> **Work to complete**
Turn the lines of the material into a numbered list, skipping blank lines and leaving the pictures out of your answer.

[Records from a data source]
================================
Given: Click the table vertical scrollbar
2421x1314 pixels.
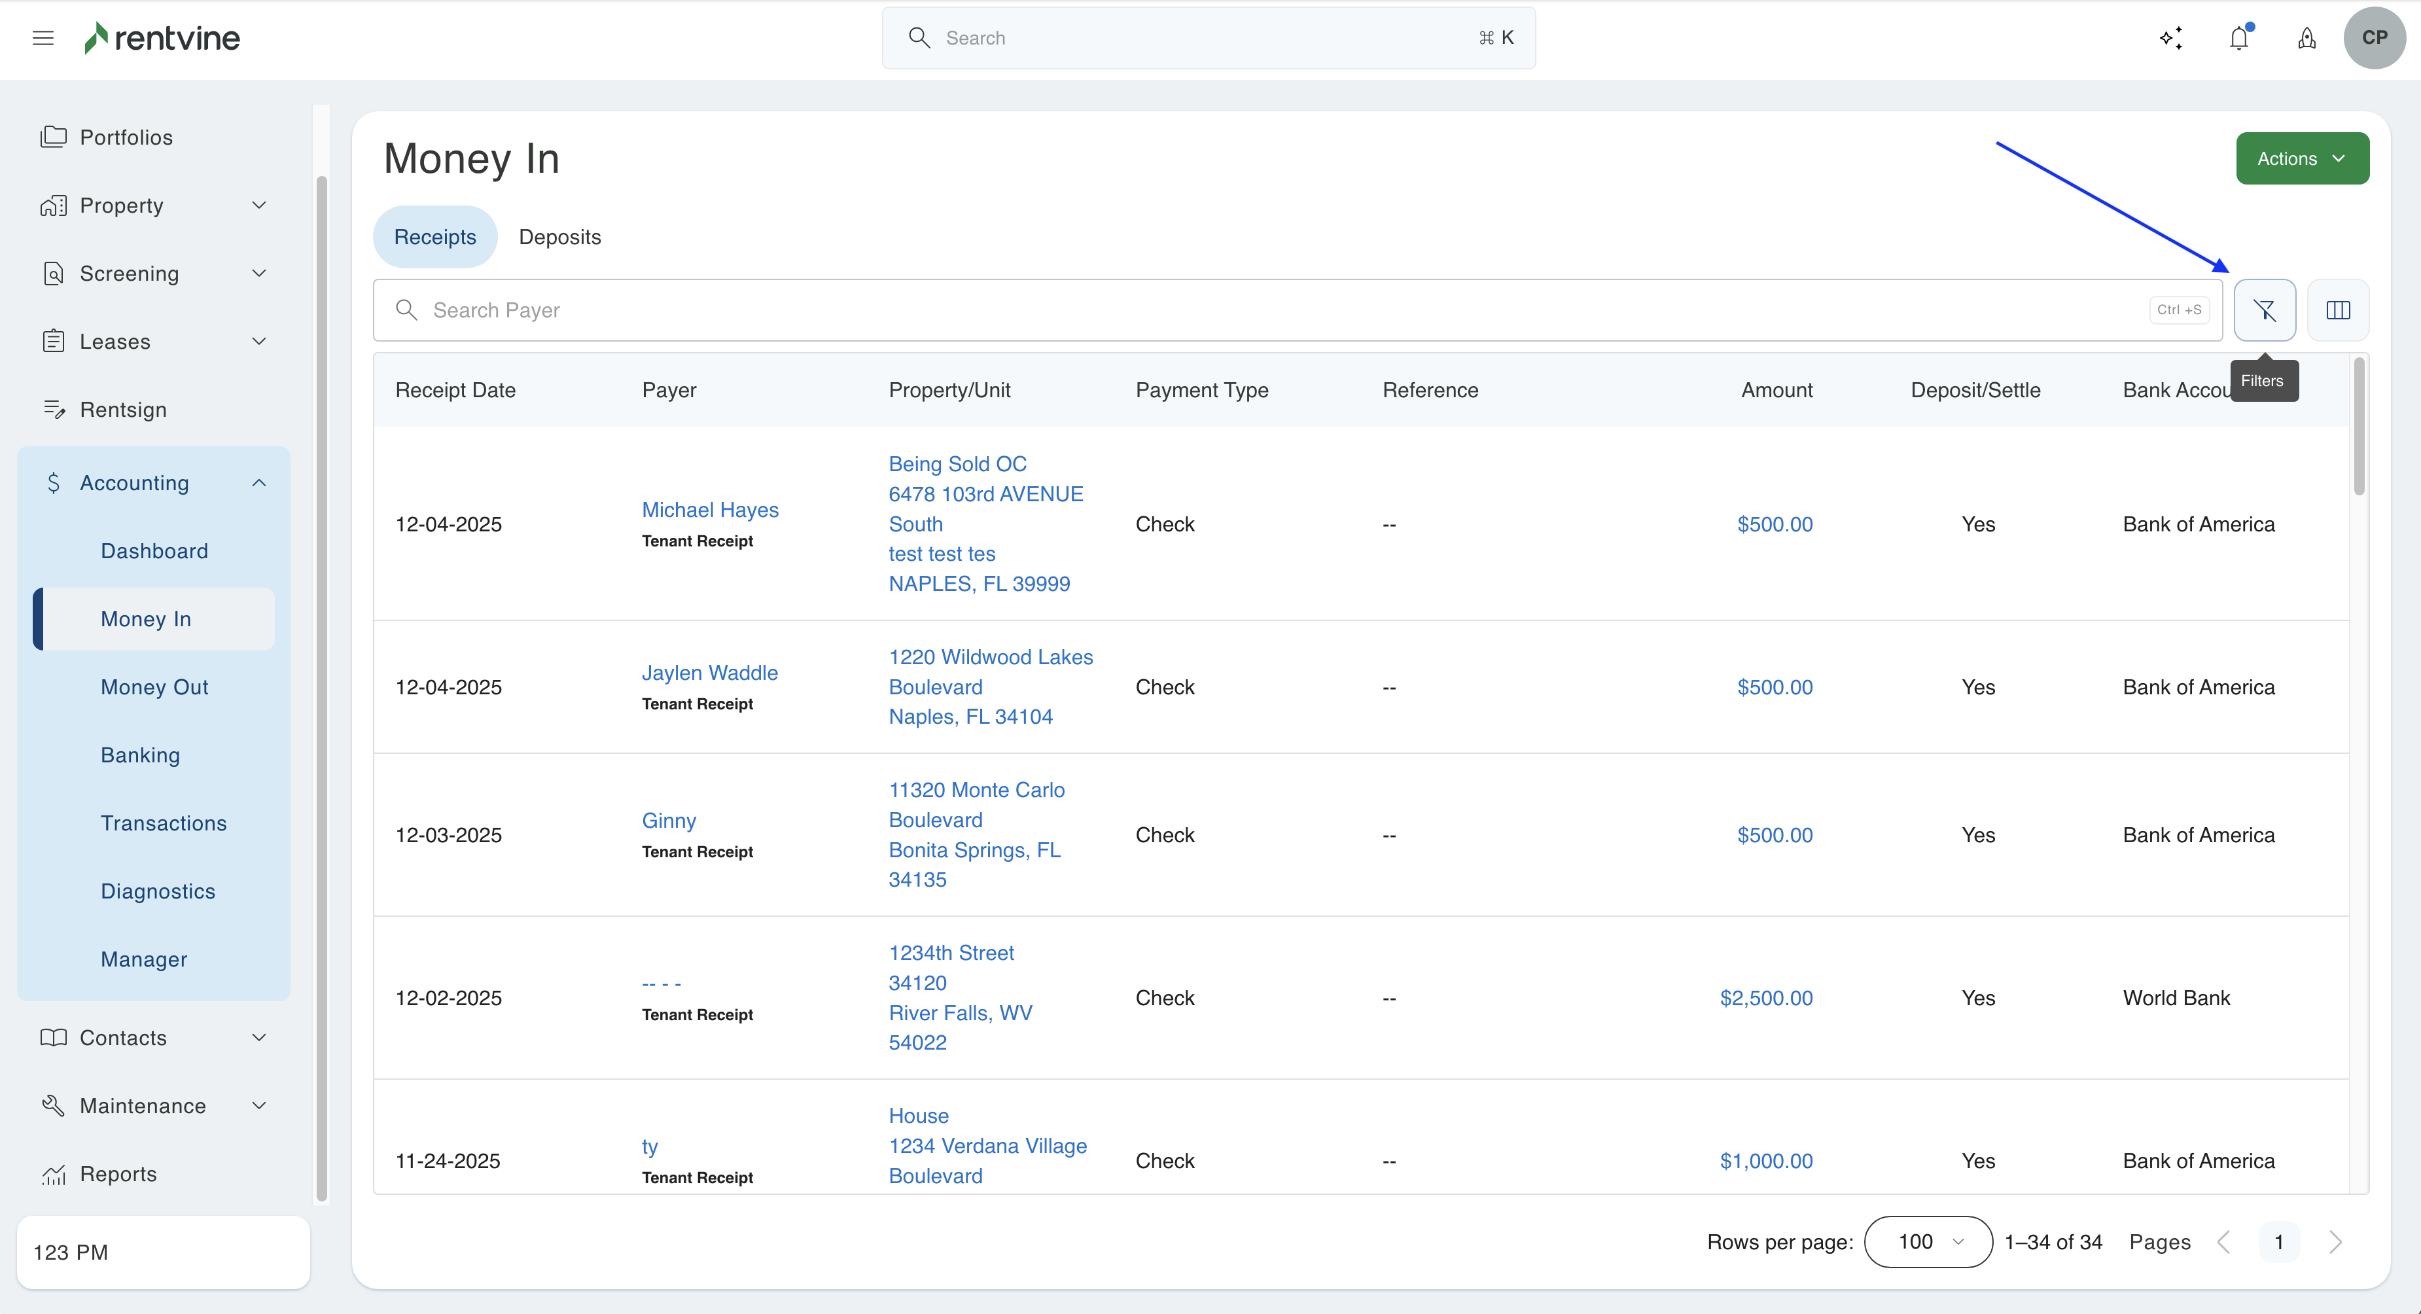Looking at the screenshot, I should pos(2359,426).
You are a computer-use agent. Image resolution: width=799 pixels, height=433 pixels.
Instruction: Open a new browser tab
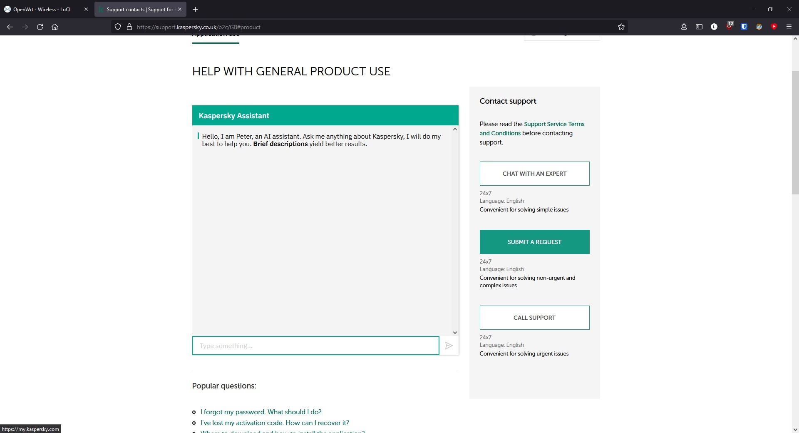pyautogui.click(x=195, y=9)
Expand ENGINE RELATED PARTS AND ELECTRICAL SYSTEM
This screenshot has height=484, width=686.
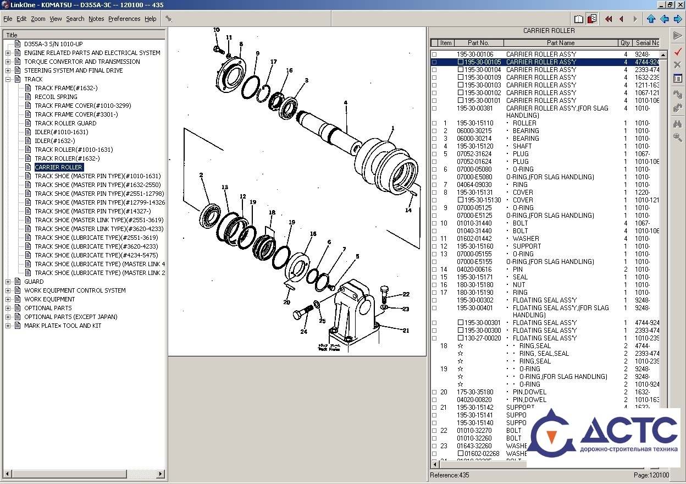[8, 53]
================================
> **Written reply**
1. Given: Click the table vertical scrollbar
2. 2421x1314 pixels.
3. Looking at the screenshot, I should pos(2359,426).
4. You are a computer-use agent. Image resolution: width=799 pixels, height=433 pixels.
5. Instruction: Open a new browser tab
6. pyautogui.click(x=195, y=9)
7. Expand ENGINE RELATED PARTS AND ELECTRICAL SYSTEM
8. This screenshot has height=484, width=686.
9. [8, 53]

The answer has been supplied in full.